If my oxygen condition becomes less and less, then the combustion will not be complete and so
my carbon monoxide will go up, so CO 4 will rise. I will do it once again for you so that there is
no confusion about this. Let us write the reaction again. In combustion, what happens? In the
reversible reaction, CO 2 can be CO and oxygen as you can see here. The question says O by C
goes down; O by C going down means that oxygen is going down; oxygen going down means
that this level is low; then the reaction will be in this direction and so the ratio [23:32], so we will
produce more CO. Is that clear?
Now let us try to answer problem (a) part two: what will happen to CO if the temperature goes
up? We have to write the stoichiometry and the equilibrium constant. If you recall from the
earlier lecture, the equilibrium constant here will be x CO (I will explain to you again what is the
meaning of x CO ) into x O2 by x CO2 , where x is the mole fractions. I can certainly write the
equilibrium from my chemistry background. This K is equal to, as you will recall, 3 into 10 to
the power of 4 exponential minus 6700 by RT.
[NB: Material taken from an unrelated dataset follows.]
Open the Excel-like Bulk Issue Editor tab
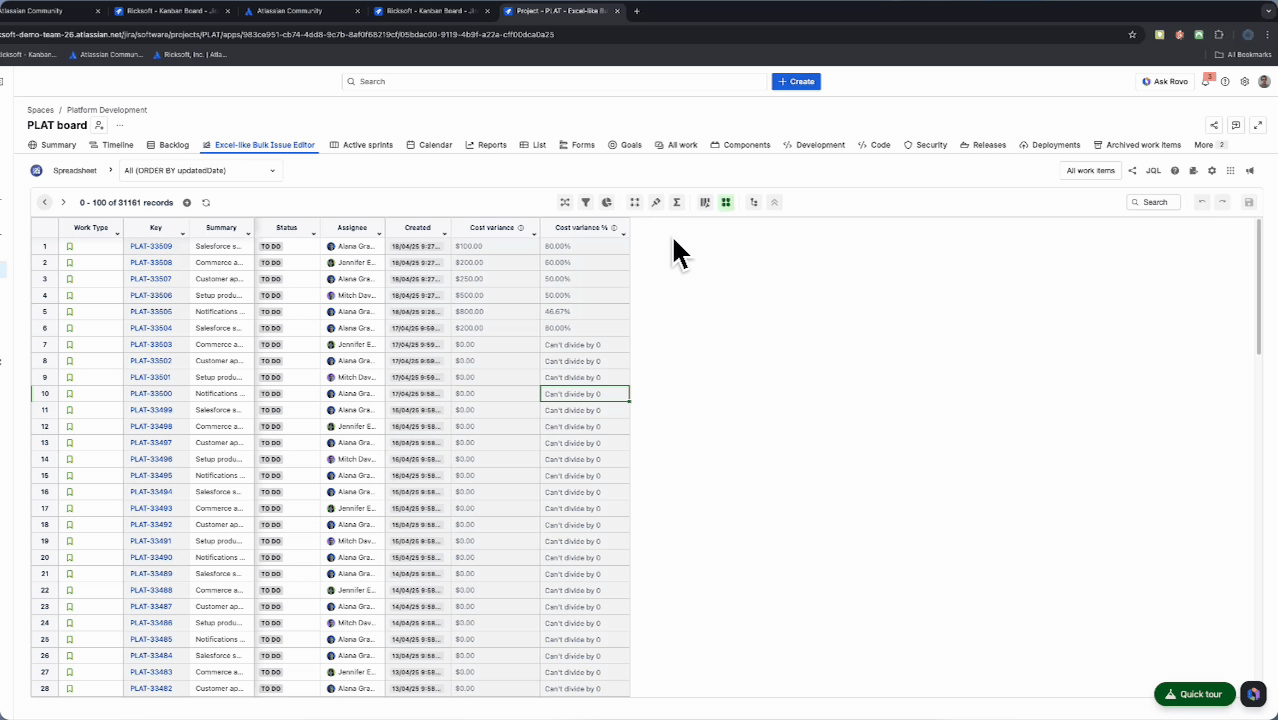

If you see this, if the temperature goes up, what will happen to CO? Will it go down or it will go
up? It will certainly go up because we can see from here that as the temperature increases, my K
value will go up and so will the CO value that is very clear. We have answered that in the
combustion process, if we are decreasing the oxygen content, then the CO level will go up and if
we are increasing the temperature in the combustion process, the CO level will also go up that
you can very clearly see. What we will do now is we will take. We have done (a) part (i) and
part (ii), so let us go to part (iii) now.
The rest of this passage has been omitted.